The runtime of this code on my laptop for a 4.2 GB input file is 48 seconds. The input file is tab-delimited, with each value appearing in quotes. Each record ends with a newline, e.g. '"val1"\t"val2"\t"val3"\t..."valn"\n'
I've tried using multiprocessing with 10 threads: One to queue up the lines, 8 to parse individual lines and fill an output queue, and one to reduce the output queue into the defaultdict shown below, but the code took 300 seconds to run, over 6 times longer than the following:
from collections import defaultdict
def get_users(log):
users = defaultdict(int)
f = open(log)
# Read header line
h = f.readline().strip().replace('"', '').split('\t')

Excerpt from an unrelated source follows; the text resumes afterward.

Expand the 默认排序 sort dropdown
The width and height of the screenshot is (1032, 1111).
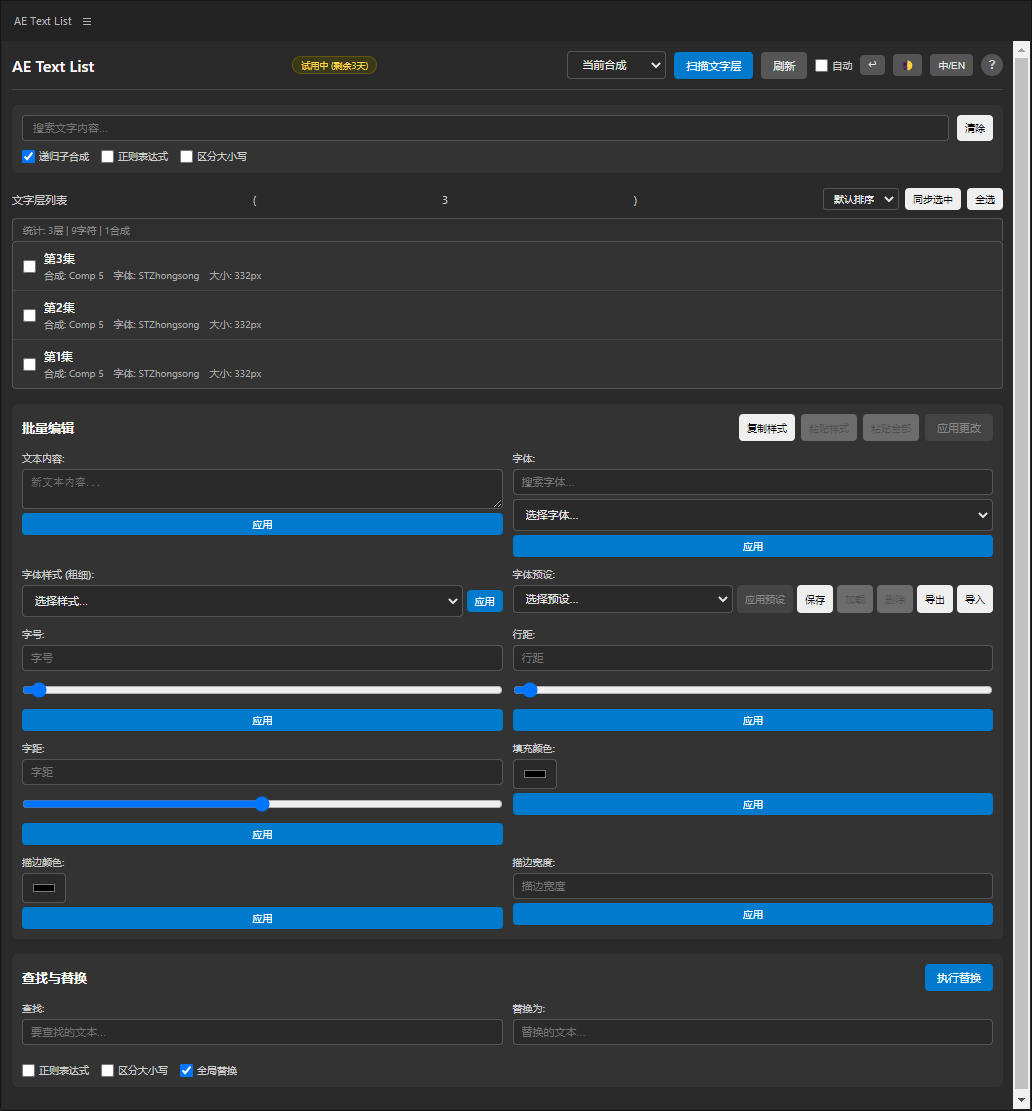tap(860, 199)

ix_profile = h.index('profile.type')
ix_user = h.index('profile.id')
# If either ix_* is the last field in h, it will include a newline.
# That's fine for now.
for (i, line) in enumerate(f):
if i % 1000000 == 0: print "Line %d" % i # progress notification
l = line.split('\t')
if l[ix_profile] != '"7"': # "7" indicates a bad value
# use list slicing to remove quotes
users[l[ix_user][1:-1]] += 1
f.close()
return users
I've checked that I'm not I/O-bound by removing everything but the print statement from the for loop. That code ran in 9 seconds, which I'll consider a lower-bound for how fast this code can run.
I have a lot of these 5 GB files to process, so even a pretty small improvement in runtime (I know, I can remove the print!) will help. The machine I am running on has 4 cores, so I can't help but wonder if there's a way to get the multithread/multiprocess code to run faster than the code above.
UPDATE:
I rewrote the multiprocessing code as follows:
from multiprocessing import Pool, cpu_count
from collections import defaultdict
def parse(line, ix_profile=10, ix_user=9):
"""ix_profile and ix_user predetermined; hard-coding for expedience."""
l = line.split('\t')
if l[ix_profile] != '"7"':
return l[ix_user][1:-1]
def get_users_mp():
f = open('20110201.txt')
h = f.readline() # remove header line
pool = Pool(processes=cpu_count())
result_iter = pool.imap_unordered(parse, f, 100)
users = defaultdict(int)
for r in result_iter:
if r is not None:
users[r] += 1
return users
It runs in 26 seconds, a 1.85x speedup. Not bad, but with 4 cores, not as much as I had hoped for.